* Begin *
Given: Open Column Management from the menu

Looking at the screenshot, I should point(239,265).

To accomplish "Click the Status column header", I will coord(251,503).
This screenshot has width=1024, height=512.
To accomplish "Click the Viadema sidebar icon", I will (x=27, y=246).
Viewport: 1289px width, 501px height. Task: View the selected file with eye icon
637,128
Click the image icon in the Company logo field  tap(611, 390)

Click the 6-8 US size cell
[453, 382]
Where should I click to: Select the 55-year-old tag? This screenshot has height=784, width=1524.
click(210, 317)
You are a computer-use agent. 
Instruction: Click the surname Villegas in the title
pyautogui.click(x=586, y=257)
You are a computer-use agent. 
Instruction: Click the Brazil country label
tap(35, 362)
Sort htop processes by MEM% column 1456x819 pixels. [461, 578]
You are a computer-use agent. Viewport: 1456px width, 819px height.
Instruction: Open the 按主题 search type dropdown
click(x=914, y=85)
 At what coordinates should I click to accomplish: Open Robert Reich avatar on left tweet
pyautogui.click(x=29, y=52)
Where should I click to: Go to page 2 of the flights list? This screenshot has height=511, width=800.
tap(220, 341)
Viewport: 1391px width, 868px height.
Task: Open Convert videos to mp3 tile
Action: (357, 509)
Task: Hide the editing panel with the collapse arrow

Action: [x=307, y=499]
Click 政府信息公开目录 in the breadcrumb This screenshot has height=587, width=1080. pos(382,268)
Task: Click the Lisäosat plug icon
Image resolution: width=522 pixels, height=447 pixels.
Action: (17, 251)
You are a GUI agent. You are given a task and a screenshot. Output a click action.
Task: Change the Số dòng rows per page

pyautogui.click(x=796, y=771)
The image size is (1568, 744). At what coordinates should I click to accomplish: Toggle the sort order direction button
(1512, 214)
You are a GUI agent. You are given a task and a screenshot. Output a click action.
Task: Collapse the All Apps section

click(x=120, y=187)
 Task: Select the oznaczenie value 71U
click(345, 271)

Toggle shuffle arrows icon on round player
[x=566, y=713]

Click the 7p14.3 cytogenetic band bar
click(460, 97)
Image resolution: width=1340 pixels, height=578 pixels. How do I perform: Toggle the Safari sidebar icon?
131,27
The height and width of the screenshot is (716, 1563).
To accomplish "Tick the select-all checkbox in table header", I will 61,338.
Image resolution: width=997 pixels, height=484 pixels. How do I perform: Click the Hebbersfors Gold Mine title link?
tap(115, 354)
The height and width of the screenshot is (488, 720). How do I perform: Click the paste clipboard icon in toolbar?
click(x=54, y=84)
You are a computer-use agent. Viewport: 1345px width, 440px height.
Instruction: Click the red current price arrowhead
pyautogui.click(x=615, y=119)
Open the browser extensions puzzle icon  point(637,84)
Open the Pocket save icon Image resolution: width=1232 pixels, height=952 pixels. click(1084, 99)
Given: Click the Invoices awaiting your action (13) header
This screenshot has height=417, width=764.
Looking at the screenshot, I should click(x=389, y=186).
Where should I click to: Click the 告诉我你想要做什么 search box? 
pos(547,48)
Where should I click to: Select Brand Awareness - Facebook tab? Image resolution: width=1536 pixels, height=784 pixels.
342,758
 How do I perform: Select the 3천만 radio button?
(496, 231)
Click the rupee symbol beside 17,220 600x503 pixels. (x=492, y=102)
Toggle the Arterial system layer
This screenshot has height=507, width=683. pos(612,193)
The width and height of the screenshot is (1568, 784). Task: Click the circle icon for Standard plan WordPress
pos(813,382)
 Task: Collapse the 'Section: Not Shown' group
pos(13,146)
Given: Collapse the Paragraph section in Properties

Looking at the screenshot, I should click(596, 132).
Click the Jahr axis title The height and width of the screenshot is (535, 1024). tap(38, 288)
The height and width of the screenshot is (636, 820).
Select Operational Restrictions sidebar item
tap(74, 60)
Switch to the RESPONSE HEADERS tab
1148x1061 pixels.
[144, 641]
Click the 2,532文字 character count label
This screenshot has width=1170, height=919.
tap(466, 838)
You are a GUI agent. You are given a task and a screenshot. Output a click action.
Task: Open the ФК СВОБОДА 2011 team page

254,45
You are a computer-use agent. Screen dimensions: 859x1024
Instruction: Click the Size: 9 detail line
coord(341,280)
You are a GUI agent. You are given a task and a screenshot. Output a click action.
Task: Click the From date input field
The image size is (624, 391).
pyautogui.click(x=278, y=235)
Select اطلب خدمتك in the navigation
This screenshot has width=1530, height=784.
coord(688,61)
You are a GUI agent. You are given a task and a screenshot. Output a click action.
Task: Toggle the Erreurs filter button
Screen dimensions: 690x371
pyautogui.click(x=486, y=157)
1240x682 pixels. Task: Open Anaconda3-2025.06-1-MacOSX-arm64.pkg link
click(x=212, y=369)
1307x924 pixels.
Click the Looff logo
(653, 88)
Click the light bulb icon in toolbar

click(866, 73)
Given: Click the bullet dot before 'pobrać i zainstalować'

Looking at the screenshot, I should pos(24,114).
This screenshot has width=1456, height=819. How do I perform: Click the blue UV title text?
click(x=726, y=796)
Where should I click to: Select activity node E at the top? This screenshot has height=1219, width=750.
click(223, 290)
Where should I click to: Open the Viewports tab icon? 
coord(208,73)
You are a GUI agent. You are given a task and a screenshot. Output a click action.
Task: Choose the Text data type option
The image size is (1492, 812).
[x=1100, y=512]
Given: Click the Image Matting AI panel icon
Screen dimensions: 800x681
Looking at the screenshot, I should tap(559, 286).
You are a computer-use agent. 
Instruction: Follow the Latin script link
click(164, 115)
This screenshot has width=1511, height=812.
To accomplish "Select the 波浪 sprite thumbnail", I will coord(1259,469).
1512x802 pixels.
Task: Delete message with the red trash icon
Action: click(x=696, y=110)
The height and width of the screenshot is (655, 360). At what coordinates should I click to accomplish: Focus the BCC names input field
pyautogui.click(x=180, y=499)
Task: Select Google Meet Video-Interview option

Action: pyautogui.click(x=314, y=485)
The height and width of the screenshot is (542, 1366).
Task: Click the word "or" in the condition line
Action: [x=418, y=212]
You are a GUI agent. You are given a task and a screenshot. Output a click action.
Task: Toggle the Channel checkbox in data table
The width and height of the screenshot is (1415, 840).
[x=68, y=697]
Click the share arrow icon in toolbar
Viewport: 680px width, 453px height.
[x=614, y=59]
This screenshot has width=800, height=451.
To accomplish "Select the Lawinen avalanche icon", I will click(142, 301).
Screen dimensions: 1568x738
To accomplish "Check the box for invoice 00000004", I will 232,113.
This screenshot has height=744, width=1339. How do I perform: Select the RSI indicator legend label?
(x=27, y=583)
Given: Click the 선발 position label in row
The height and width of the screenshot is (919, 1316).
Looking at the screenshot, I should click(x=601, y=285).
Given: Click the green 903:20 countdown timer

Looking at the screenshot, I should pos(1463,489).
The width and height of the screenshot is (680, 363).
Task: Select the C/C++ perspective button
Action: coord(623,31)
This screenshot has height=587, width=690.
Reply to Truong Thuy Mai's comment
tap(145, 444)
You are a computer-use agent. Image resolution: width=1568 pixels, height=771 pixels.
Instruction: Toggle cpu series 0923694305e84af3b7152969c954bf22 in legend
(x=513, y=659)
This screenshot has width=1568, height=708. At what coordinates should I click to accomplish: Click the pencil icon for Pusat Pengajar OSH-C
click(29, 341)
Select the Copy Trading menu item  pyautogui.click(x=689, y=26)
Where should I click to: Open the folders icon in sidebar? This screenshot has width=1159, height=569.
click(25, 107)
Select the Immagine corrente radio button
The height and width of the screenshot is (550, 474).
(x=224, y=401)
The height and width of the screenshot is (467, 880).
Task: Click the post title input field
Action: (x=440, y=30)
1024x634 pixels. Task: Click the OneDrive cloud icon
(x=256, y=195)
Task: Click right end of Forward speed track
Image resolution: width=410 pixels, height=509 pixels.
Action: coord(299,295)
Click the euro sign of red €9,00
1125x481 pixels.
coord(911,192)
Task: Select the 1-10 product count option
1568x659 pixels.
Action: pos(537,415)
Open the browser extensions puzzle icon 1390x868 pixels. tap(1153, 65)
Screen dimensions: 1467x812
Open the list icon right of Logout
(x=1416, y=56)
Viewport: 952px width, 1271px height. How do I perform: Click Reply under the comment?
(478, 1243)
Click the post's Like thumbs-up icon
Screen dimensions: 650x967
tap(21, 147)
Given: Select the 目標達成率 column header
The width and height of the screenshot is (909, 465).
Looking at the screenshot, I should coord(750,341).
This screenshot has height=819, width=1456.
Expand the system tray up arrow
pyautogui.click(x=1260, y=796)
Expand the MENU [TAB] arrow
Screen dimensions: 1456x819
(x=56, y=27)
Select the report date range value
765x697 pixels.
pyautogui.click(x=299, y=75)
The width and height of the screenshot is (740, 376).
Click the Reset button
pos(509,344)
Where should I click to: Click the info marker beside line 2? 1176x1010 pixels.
* End *
▶ **Requirement**: Reproduce the lines from the line with "1024x634 pixels. Task: Click" to the line with "coord(911,192)", requests included, shifting every coordinate in the answers up by 115.

▶ **Reply**:
1024x634 pixels. Task: Click the OneDrive cloud icon
(x=371, y=310)
Task: Click right end of Forward speed track
Image resolution: width=410 pixels, height=509 pixels.
Action: coord(414,410)
Click the euro sign of red €9,00
1125x481 pixels.
coord(1026,307)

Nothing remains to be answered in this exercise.